Kristaps Sotnieks (born January 29, 1987) is a Latvian professional ice-hockey defenseman. He currently plays for Dinamo Riga in the Kontinental Hockey League (KHL).

Playing career
In his first season in senior hockey in 2004/05 Sotnieks mostly played for the reserves squad of HK Riga 2000 which played in the Latvian hockey league, however he also played 5 matches in the main team of Riga 2000 in Belarusian Extraliga. Due to the 2004–05 NHL lockout the squad of Riga 2000 was quite impressive that year, including NHLers Kārlis Skrastiņš, Sergejs Žoltoks and Darby Hendrickson, thus it was especially tough for youngsters like Sotnieks to get through on the main team.  In 2005 Sotnieks played in five matches for Latvia at the U18 World Championships.

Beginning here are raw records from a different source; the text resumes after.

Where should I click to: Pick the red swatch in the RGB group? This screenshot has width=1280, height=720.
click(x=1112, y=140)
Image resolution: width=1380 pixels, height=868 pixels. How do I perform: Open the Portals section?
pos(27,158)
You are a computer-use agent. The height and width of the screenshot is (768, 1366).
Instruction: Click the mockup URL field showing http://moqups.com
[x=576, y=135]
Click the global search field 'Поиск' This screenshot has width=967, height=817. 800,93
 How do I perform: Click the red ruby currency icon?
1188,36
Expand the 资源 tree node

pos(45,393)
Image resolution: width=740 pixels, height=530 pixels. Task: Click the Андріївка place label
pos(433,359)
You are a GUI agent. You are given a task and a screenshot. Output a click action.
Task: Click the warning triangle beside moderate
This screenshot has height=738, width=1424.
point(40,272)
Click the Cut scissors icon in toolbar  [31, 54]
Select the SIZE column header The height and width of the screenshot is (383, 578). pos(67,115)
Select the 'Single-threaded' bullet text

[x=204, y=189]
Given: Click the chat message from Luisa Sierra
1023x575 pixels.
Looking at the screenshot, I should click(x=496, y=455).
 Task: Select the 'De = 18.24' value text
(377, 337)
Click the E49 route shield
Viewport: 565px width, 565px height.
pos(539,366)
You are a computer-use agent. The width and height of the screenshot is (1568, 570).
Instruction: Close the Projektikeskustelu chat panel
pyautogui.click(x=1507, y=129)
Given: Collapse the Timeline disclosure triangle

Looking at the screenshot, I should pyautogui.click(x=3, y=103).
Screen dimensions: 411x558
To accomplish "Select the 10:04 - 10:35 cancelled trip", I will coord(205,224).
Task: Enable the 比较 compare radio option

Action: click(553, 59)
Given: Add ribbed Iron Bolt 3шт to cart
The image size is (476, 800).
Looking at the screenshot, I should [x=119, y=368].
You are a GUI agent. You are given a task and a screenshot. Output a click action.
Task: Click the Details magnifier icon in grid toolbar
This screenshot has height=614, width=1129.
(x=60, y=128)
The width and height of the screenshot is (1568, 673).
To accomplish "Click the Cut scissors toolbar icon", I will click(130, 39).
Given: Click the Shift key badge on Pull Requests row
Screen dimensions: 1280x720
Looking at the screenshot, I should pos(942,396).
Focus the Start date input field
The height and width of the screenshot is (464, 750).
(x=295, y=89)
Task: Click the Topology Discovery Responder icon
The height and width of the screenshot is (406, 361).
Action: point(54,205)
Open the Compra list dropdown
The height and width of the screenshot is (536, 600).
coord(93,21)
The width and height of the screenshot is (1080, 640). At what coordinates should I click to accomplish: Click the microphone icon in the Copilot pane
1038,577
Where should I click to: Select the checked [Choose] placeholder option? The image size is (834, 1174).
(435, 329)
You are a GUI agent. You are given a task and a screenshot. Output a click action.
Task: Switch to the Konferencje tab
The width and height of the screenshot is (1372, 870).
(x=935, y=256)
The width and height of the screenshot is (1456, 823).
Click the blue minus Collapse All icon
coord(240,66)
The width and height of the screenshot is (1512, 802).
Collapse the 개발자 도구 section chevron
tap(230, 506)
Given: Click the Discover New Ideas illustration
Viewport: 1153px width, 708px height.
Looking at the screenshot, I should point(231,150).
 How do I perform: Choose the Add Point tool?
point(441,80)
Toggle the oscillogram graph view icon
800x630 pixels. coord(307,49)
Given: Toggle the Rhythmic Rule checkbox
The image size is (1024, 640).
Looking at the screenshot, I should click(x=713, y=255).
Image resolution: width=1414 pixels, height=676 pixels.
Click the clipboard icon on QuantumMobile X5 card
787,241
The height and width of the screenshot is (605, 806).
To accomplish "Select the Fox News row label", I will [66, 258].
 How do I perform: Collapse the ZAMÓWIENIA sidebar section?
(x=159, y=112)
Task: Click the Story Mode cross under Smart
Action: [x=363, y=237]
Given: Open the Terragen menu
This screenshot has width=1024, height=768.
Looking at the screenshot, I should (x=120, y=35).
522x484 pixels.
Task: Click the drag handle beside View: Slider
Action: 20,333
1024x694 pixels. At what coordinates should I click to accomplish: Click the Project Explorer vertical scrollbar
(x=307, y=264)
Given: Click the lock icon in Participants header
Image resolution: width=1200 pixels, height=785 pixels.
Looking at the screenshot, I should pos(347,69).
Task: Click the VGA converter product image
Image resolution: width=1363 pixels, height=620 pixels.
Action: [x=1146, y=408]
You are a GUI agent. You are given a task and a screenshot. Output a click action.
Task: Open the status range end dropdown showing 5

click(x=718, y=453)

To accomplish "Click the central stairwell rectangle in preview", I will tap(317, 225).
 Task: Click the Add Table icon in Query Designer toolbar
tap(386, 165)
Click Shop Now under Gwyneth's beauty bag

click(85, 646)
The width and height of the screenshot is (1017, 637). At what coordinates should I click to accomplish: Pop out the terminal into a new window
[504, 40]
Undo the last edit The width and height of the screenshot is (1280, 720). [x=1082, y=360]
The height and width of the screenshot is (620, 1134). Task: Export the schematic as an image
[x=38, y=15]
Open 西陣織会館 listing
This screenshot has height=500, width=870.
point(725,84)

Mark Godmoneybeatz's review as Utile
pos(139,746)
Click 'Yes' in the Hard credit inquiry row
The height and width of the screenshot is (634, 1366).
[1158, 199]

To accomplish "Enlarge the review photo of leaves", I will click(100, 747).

The next season Sotnieks was already a regular player in the main team of Riga 2000 which won bronze medals in the Belarusian Extraliga. In 42 matches he scored one goal, gave 4 assists and got 10 penalty minutes. In 2006 Sotnieks represented Latvia at the 2006 World Junior Ice Hockey Championships in Canada, earning 2 points for assists as Latvia was relegated to Division I.

The next two years Riga 2000 played only in the Latvian hockey league with Sotnieks as one of the most reliable defenders on the team. In 2005, 2006 and 2007 as a member of Riga 2000 Sotnieks won Latvian league titles.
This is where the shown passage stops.